> _Work instructions_
Below are the entries to work from; restate word for word the portion that opens with the line containing "[button] (576, 1305)" and closes with the line containing "Shipping Policy (466, 2006)", keeping both.

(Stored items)
⁂

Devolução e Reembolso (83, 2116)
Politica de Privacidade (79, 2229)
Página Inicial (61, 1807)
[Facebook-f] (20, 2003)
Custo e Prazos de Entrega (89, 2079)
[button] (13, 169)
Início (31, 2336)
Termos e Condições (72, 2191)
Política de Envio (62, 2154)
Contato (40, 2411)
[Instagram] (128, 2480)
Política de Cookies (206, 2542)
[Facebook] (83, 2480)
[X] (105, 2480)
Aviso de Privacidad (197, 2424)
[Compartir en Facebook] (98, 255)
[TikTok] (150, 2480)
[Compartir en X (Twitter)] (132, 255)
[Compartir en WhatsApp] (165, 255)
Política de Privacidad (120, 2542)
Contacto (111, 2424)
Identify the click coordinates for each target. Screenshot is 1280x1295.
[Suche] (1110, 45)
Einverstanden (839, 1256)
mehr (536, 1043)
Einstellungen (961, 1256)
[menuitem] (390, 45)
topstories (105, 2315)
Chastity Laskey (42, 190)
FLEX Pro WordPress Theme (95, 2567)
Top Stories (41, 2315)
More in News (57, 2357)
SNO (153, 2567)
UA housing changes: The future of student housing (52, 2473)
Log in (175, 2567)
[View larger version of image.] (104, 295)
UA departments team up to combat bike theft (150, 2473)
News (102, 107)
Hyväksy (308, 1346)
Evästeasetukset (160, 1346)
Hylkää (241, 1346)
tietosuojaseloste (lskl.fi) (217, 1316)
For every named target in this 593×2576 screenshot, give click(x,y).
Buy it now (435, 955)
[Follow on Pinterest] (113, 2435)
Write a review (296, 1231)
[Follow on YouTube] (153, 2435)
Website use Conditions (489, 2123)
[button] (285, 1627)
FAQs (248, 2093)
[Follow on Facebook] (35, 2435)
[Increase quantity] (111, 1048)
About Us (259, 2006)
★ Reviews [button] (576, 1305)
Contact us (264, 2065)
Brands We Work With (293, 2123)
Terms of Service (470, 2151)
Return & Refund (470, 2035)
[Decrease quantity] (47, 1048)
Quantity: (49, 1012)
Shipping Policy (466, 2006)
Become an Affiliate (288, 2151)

⁂

> _Written response_
★ Reviews [button] (576, 1305)
Contact us (264, 2065)
Brands We Work With (293, 2123)
Terms of Service (470, 2151)
Return & Refund (470, 2035)
[Decrease quantity] (47, 1048)
Quantity: (49, 1012)
Shipping Policy (466, 2006)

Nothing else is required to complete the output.